金融「ボーナス文化」の終焉 機械が代替…トレーダーの「活躍の場」なくなる

 スイスの金融大手UBSのストラテジック・デベロップメント・ラボ責任者のクリス・パービス氏(ロンドン在勤)は10年以上にわたって、アルゴリズム取引や機械学習など市場の技術の最先端にいた。

 同氏は現在、技術革新の荒波を乗り切った人材に注意を向けている。物事が決してかつてと同じにはならないことを理解させ、これまでのやり方を忘れさせようとしている。

 トレーダーらがソフトウエアに先を越されるかもしれないという問題だけではない。これまでの在り方全てが消えようとしている。

 パービス氏が言うところの「ボーナス文化の終焉(しゅうえん)」だ。報酬面が金融の世界への技術革新の最後の仕上げになる。

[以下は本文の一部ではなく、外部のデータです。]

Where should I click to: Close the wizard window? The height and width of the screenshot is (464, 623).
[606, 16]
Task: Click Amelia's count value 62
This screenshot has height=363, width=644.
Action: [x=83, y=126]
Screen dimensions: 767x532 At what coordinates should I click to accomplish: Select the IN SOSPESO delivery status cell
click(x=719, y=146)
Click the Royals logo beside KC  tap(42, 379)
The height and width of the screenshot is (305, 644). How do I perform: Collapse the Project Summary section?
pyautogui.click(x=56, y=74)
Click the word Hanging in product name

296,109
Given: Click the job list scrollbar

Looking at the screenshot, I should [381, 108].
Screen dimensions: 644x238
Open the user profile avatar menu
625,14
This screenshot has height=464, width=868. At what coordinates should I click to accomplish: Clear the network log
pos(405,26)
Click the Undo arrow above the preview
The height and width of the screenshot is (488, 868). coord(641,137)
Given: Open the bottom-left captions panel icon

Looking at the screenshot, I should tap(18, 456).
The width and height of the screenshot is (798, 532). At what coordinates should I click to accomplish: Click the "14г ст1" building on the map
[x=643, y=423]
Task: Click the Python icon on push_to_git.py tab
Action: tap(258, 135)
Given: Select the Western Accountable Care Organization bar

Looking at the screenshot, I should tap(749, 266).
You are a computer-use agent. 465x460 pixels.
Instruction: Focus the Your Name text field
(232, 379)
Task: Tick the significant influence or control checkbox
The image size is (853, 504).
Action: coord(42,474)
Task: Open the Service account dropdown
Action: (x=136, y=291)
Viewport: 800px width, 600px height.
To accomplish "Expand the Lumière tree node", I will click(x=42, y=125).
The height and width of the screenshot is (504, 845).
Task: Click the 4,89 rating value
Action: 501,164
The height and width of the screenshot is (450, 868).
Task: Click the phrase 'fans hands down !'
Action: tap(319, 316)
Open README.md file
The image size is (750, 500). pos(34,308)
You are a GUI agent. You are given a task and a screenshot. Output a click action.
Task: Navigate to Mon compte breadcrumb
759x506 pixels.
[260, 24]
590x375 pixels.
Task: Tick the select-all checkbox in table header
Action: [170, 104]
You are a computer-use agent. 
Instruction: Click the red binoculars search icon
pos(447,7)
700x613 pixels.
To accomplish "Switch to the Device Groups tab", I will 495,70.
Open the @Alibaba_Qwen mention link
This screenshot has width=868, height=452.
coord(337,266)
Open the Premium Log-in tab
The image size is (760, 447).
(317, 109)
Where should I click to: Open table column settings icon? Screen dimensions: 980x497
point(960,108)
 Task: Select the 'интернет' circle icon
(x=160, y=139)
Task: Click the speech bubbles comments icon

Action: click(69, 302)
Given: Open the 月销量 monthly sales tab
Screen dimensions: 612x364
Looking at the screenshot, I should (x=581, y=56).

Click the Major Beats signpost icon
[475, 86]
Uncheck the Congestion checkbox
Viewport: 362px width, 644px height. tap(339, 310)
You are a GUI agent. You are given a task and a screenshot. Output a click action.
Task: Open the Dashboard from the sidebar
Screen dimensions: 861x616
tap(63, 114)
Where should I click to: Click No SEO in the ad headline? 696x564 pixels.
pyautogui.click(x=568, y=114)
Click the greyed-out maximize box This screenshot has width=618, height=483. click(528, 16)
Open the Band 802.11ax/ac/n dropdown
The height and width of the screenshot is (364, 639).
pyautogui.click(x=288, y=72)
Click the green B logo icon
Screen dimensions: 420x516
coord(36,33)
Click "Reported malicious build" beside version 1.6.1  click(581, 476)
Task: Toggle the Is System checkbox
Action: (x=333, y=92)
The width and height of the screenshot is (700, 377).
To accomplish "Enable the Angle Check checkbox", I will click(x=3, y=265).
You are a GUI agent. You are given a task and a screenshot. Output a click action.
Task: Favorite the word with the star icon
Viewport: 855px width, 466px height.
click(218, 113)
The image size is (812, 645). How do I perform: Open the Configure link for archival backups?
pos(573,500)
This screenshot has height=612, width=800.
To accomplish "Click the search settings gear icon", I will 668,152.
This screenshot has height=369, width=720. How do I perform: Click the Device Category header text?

 パービス氏はトレーダーらを電子システムへと導いている。1億ドル(約110億円)を求め伝説のギャンブラーたちがしのぎを削る日々は過去のものになり、トレーディングの業務はより官僚的になった。個人の判断の重要性が低くなると同時に、トレーダーらがかつて期待したような報酬を支払う必要性も薄れた。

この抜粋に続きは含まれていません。